Stored dataset items:
** BEGIN **
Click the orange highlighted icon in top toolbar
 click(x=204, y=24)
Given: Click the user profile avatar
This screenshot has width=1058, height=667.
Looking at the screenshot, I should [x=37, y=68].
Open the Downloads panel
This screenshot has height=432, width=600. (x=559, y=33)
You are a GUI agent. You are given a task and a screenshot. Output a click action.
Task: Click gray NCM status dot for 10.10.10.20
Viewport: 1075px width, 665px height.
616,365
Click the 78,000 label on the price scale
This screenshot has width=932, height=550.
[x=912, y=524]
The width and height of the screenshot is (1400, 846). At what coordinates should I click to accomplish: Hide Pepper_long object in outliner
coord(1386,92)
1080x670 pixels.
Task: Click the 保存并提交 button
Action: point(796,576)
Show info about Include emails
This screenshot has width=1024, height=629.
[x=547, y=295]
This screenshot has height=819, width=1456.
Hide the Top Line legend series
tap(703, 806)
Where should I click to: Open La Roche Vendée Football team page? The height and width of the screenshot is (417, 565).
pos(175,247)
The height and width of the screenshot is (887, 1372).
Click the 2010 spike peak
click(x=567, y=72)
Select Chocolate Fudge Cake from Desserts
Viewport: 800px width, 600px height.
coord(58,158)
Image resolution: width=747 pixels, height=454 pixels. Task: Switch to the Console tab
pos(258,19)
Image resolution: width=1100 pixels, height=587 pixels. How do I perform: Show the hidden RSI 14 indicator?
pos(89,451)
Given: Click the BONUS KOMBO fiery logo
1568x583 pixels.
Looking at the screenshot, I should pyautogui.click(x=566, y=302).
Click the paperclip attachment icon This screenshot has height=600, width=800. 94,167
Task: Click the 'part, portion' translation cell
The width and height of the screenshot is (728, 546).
** END **
▸ WHAT YOU HAVE TO DO
Write out all of the material again, swapping "Downloads panel" for "Downloads window" and leaving everything else as it is.

▸ RESULT BELOW
Click the orange highlighted icon in top toolbar
 click(x=204, y=24)
Given: Click the user profile avatar
This screenshot has width=1058, height=667.
Looking at the screenshot, I should [x=37, y=68].
Open the Downloads window
This screenshot has height=432, width=600. (x=559, y=33)
You are a GUI agent. You are given a task and a screenshot. Output a click action.
Task: Click gray NCM status dot for 10.10.10.20
Viewport: 1075px width, 665px height.
616,365
Click the 78,000 label on the price scale
This screenshot has width=932, height=550.
[x=912, y=524]
The width and height of the screenshot is (1400, 846). At what coordinates should I click to accomplish: Hide Pepper_long object in outliner
coord(1386,92)
1080x670 pixels.
Task: Click the 保存并提交 button
Action: point(796,576)
Show info about Include emails
This screenshot has width=1024, height=629.
[x=547, y=295]
This screenshot has height=819, width=1456.
Hide the Top Line legend series
tap(703, 806)
Where should I click to: Open La Roche Vendée Football team page? The height and width of the screenshot is (417, 565).
pos(175,247)
The height and width of the screenshot is (887, 1372).
Click the 2010 spike peak
click(x=567, y=72)
Select Chocolate Fudge Cake from Desserts
Viewport: 800px width, 600px height.
coord(58,158)
Image resolution: width=747 pixels, height=454 pixels. Task: Switch to the Console tab
pos(258,19)
Image resolution: width=1100 pixels, height=587 pixels. How do I perform: Show the hidden RSI 14 indicator?
pos(89,451)
Given: Click the BONUS KOMBO fiery logo
1568x583 pixels.
Looking at the screenshot, I should pyautogui.click(x=566, y=302).
Click the paperclip attachment icon This screenshot has height=600, width=800. 94,167
Task: Click the 'part, portion' translation cell
The width and height of the screenshot is (728, 546).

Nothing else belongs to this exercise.